■ REQUIREMENTS:
Output every line of the data below verbatim, with no additions, omissions, or changes.

■ GIVEN DATA:
━━━━

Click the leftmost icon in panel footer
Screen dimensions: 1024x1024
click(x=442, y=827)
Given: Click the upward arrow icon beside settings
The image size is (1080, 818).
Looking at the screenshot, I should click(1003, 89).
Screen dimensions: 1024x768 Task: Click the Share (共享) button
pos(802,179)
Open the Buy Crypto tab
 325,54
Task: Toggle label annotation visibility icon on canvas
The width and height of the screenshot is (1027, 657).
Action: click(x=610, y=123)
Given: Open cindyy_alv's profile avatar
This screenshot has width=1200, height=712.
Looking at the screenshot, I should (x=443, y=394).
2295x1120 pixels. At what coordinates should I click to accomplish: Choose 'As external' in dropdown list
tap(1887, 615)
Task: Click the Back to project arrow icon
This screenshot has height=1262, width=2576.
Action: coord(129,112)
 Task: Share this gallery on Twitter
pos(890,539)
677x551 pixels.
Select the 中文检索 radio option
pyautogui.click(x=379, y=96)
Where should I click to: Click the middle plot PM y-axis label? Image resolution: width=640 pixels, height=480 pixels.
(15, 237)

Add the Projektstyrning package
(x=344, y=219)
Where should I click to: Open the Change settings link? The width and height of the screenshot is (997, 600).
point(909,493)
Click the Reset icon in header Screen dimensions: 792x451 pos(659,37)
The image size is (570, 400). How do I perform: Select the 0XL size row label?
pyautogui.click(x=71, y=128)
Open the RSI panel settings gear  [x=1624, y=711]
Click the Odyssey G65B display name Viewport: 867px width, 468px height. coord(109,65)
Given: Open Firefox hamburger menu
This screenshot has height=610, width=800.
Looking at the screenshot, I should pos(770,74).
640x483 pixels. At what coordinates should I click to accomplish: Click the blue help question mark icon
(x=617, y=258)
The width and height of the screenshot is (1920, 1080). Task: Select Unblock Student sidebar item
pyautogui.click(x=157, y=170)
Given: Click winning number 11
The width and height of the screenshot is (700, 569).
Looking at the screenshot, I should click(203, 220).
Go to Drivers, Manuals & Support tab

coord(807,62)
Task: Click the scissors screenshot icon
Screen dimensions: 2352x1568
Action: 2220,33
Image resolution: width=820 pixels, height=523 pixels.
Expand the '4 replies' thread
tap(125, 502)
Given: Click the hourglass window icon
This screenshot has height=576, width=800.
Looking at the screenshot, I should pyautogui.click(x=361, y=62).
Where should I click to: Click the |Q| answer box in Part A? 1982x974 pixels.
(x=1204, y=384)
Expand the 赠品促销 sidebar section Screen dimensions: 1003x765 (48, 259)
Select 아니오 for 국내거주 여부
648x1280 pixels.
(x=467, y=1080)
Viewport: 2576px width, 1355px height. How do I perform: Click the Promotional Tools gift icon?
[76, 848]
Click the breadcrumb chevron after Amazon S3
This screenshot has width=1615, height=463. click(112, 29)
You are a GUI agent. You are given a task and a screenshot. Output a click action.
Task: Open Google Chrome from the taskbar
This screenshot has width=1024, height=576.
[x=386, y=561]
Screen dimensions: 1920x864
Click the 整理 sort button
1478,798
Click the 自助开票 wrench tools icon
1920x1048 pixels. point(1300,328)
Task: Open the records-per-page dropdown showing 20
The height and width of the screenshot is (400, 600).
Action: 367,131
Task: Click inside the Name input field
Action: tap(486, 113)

━━━━

■ RESPONSE TO THE TASK:
Click the leftmost icon in panel footer
Screen dimensions: 1024x1024
click(x=442, y=827)
Given: Click the upward arrow icon beside settings
The image size is (1080, 818).
Looking at the screenshot, I should click(1003, 89).
Screen dimensions: 1024x768 Task: Click the Share (共享) button
pos(802,179)
Open the Buy Crypto tab
 325,54
Task: Toggle label annotation visibility icon on canvas
The width and height of the screenshot is (1027, 657).
Action: click(x=610, y=123)
Given: Open cindyy_alv's profile avatar
This screenshot has width=1200, height=712.
Looking at the screenshot, I should (x=443, y=394).
2295x1120 pixels. At what coordinates should I click to accomplish: Choose 'As external' in dropdown list
tap(1887, 615)
Task: Click the Back to project arrow icon
This screenshot has height=1262, width=2576.
Action: coord(129,112)
 Task: Share this gallery on Twitter
pos(890,539)
677x551 pixels.
Select the 中文检索 radio option
pyautogui.click(x=379, y=96)
Where should I click to: Click the middle plot PM y-axis label? Image resolution: width=640 pixels, height=480 pixels.
(15, 237)

Add the Projektstyrning package
(x=344, y=219)
Where should I click to: Open the Change settings link? The width and height of the screenshot is (997, 600).
point(909,493)
Click the Reset icon in header Screen dimensions: 792x451 pos(659,37)
The image size is (570, 400). How do I perform: Select the 0XL size row label?
pyautogui.click(x=71, y=128)
Open the RSI panel settings gear  [x=1624, y=711]
Click the Odyssey G65B display name Viewport: 867px width, 468px height. coord(109,65)
Given: Open Firefox hamburger menu
This screenshot has height=610, width=800.
Looking at the screenshot, I should pos(770,74).
640x483 pixels. At what coordinates should I click to accomplish: Click the blue help question mark icon
(x=617, y=258)
The width and height of the screenshot is (1920, 1080). Task: Select Unblock Student sidebar item
pyautogui.click(x=157, y=170)
Given: Click winning number 11
The width and height of the screenshot is (700, 569).
Looking at the screenshot, I should click(203, 220).
Go to Drivers, Manuals & Support tab

coord(807,62)
Task: Click the scissors screenshot icon
Screen dimensions: 2352x1568
Action: 2220,33
Image resolution: width=820 pixels, height=523 pixels.
Expand the '4 replies' thread
tap(125, 502)
Given: Click the hourglass window icon
This screenshot has height=576, width=800.
Looking at the screenshot, I should pyautogui.click(x=361, y=62).
Where should I click to: Click the |Q| answer box in Part A? 1982x974 pixels.
(x=1204, y=384)
Expand the 赠品促销 sidebar section Screen dimensions: 1003x765 (48, 259)
Select 아니오 for 국내거주 여부
648x1280 pixels.
(x=467, y=1080)
Viewport: 2576px width, 1355px height. How do I perform: Click the Promotional Tools gift icon?
[76, 848]
Click the breadcrumb chevron after Amazon S3
This screenshot has width=1615, height=463. click(112, 29)
You are a GUI agent. You are given a task and a screenshot. Output a click action.
Task: Open Google Chrome from the taskbar
This screenshot has width=1024, height=576.
[x=386, y=561]
Screen dimensions: 1920x864
Click the 整理 sort button
1478,798
Click the 自助开票 wrench tools icon
1920x1048 pixels. point(1300,328)
Task: Open the records-per-page dropdown showing 20
The height and width of the screenshot is (400, 600).
Action: 367,131
Task: Click inside the Name input field
Action: tap(486, 113)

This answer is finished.